Ide ini sudah lama juga diolah Koalisi Seni yang dimotori Linda Humar dan Abduh, tapi baru kali ini ada sinergi yang cocok antara para aktivis ini dengan Kementerian Pendidikan dan Kebudayaan.  Hasil kerja mereka membuat sejarah baru. Apalagi ketika resolusi Kongres ini dimajukan ke Presiden, Pak Jokowi langsung setuju; bukan saja ia memutuskan akan ada dana 5 trilyun di tahun pertama, tapi berpesan:  pengelolaannya jangan di tangan birokrasi, agar tak terjerat lika-liku peraturan.  (Pak Jokowi sangat sadar tentang ini; ia pernah menyebut ruwetnya “rezim akuntansi”).

Tapi terlalu pagi untuk berharap semuanya lancar. 
Untunglah, Hilmar Farid, bersama Dede Basri, sudah membuat peta: problem mana saja yang akan timbul dan di sisi mana.  Bagaimana stuktur lembaga pengelola dana itu?  Bertanggungjawab dan melapor ke mana? Siapa yang akan memimpin — dan apa kriterianya?  Karena dana 5 triliun itu adalah modal yang akan diinvestasikan dan sumbangan bagi kebudayaan berasal dari bunga atau yield modal  itu, bagaimana memperbesar jumlahnya?  Bagaimana nanti prosedur pencairan yang lancar dan efektif?

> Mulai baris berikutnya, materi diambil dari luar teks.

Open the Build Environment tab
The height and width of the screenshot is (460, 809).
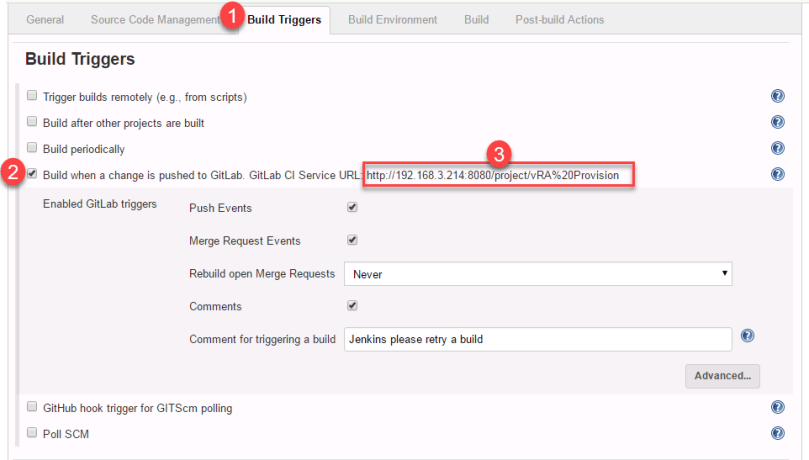pyautogui.click(x=392, y=20)
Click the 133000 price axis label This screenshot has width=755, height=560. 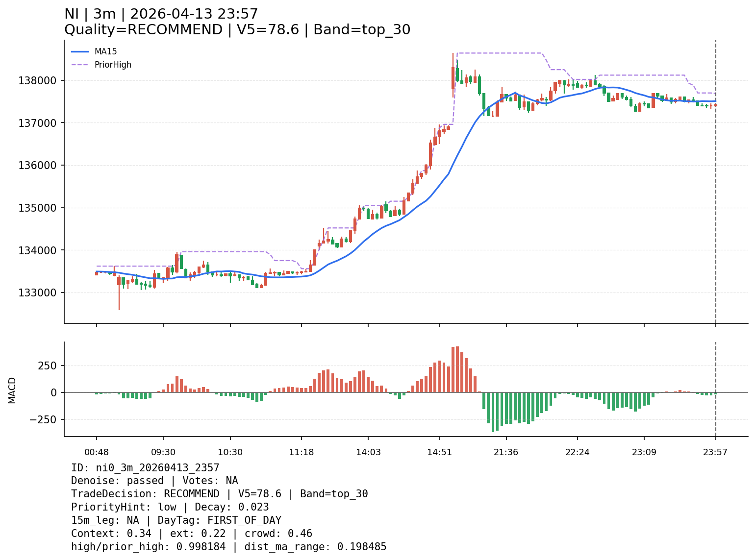pos(37,292)
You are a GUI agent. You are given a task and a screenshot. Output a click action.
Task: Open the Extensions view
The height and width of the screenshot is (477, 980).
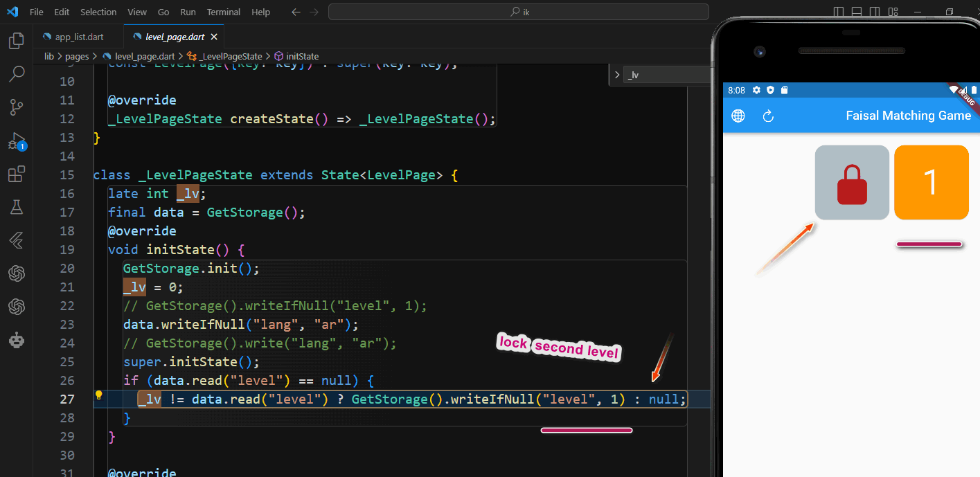tap(16, 174)
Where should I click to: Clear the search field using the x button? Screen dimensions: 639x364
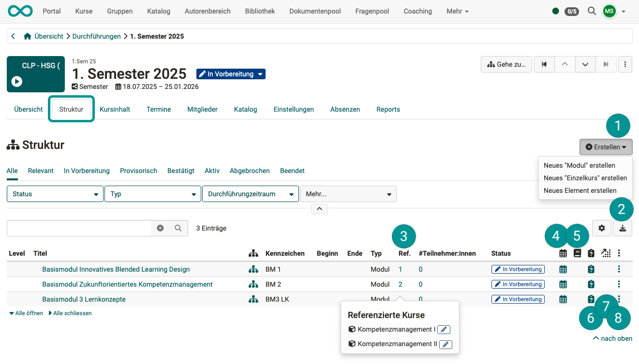160,228
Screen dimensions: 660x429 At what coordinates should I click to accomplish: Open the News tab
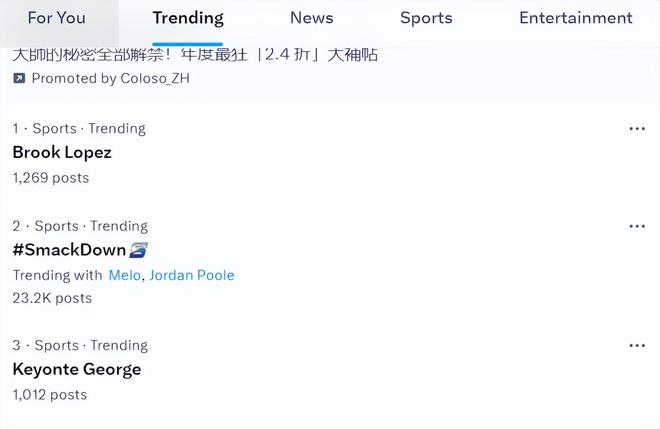[x=311, y=18]
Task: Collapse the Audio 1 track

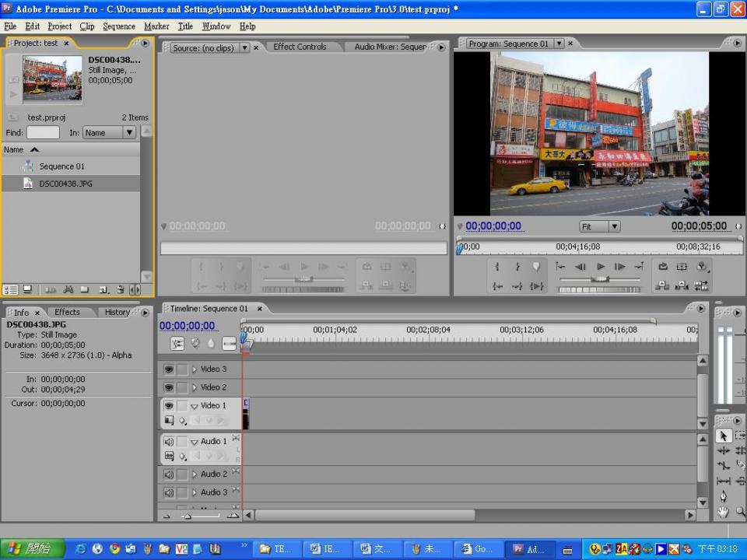Action: [195, 442]
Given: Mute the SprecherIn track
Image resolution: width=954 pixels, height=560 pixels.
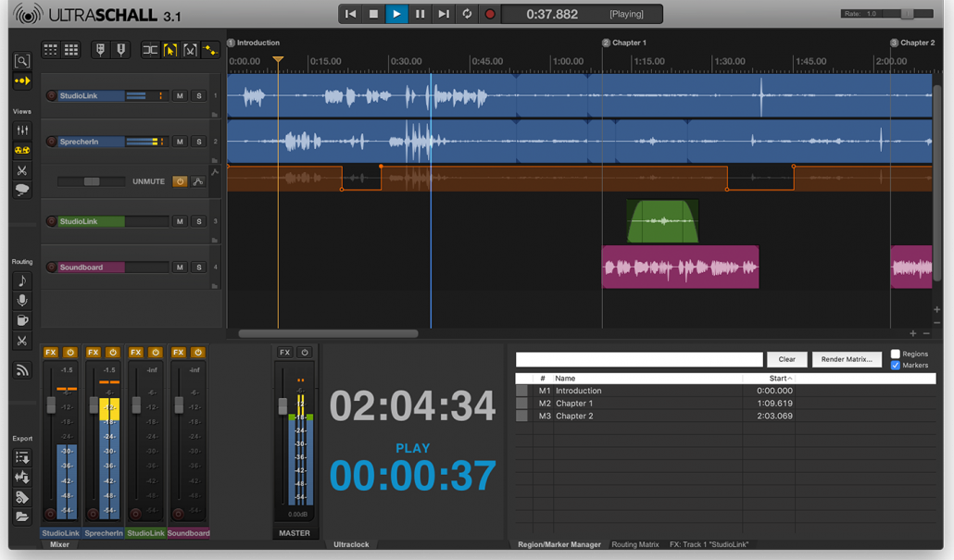Looking at the screenshot, I should pyautogui.click(x=180, y=142).
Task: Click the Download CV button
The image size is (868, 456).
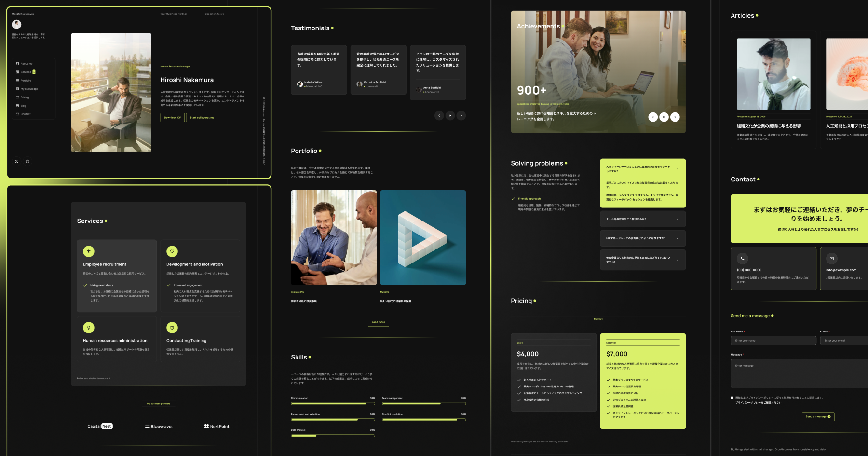Action: 172,118
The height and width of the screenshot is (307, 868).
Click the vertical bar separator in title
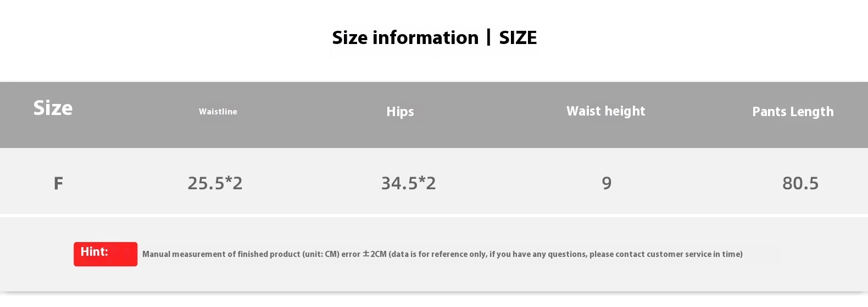pos(488,37)
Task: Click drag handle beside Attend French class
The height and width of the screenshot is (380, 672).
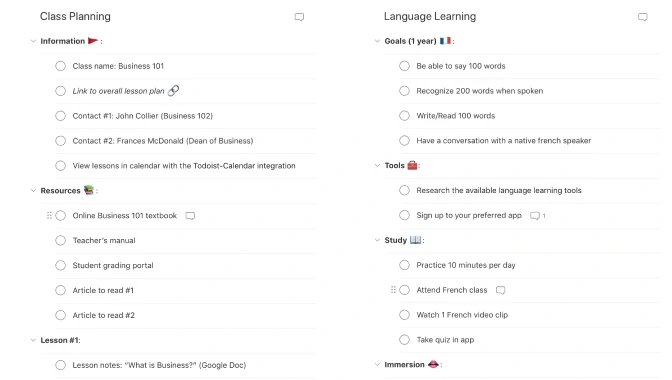Action: [393, 290]
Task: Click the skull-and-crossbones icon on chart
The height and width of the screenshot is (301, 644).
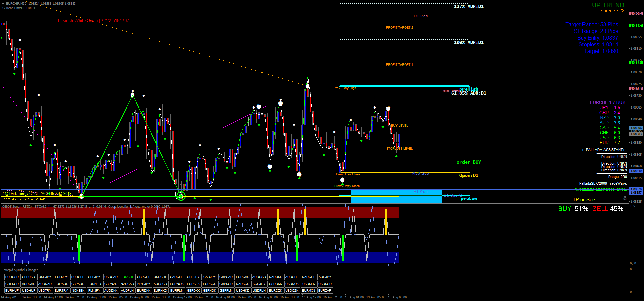Action: click(625, 198)
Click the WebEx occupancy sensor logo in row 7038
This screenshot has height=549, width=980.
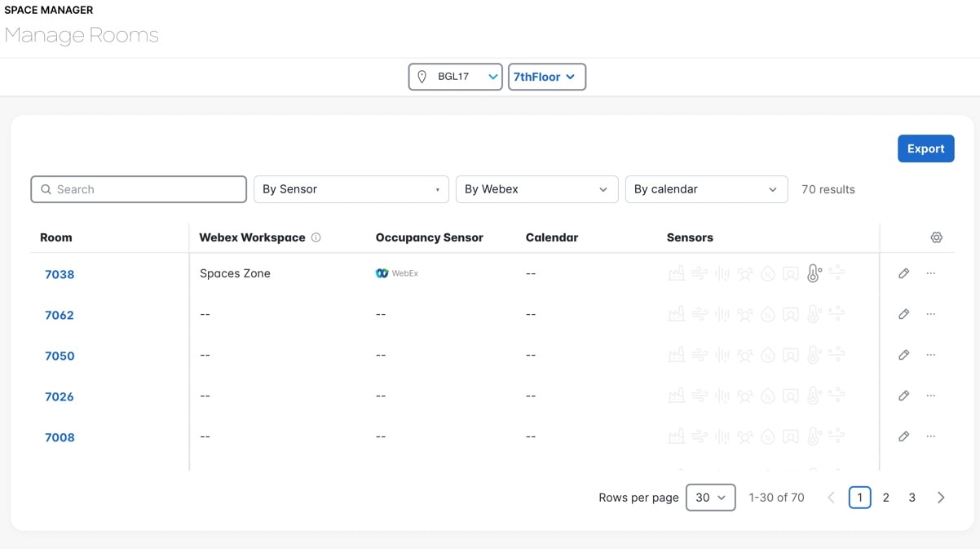pyautogui.click(x=396, y=273)
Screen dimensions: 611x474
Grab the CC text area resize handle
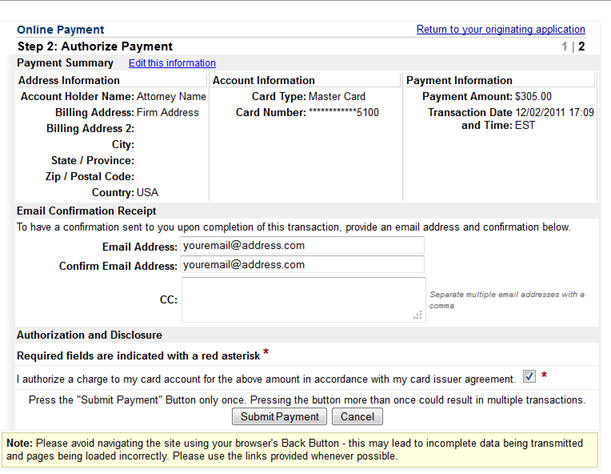pos(419,315)

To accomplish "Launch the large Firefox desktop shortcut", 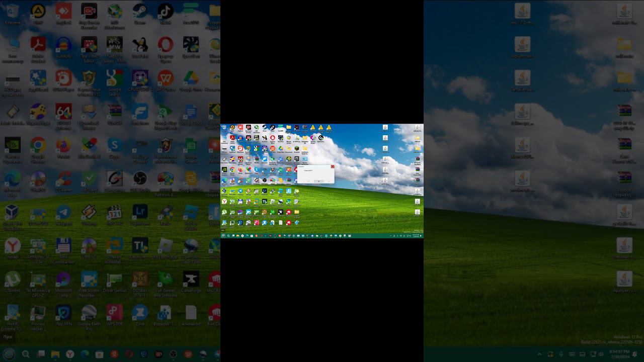I will 63,146.
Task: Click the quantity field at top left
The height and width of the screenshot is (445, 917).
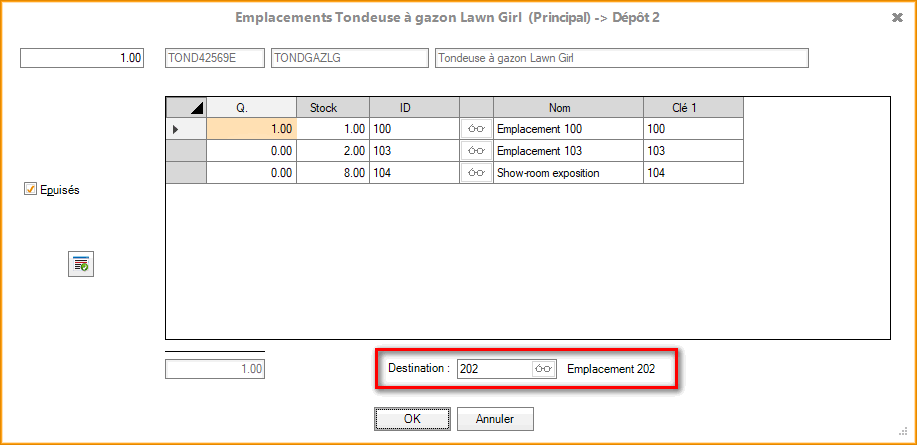Action: [82, 59]
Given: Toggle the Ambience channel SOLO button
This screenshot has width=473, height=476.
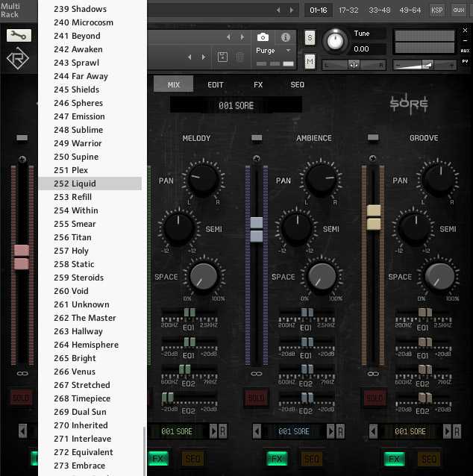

Saya belum tahu jawabnya.  Saya hanya tahu, Hilmar dan kawan-kawan tidak main-main dengan langkah strategis ini.  Saya hanya bisa bantu sesekali.  Sebagai perupa baru, saya lebih sibuk menggambar.

Penulis: Adhy Pratama Irianto
Editor: Adhy Pratama Irianto
Powered by Blogger.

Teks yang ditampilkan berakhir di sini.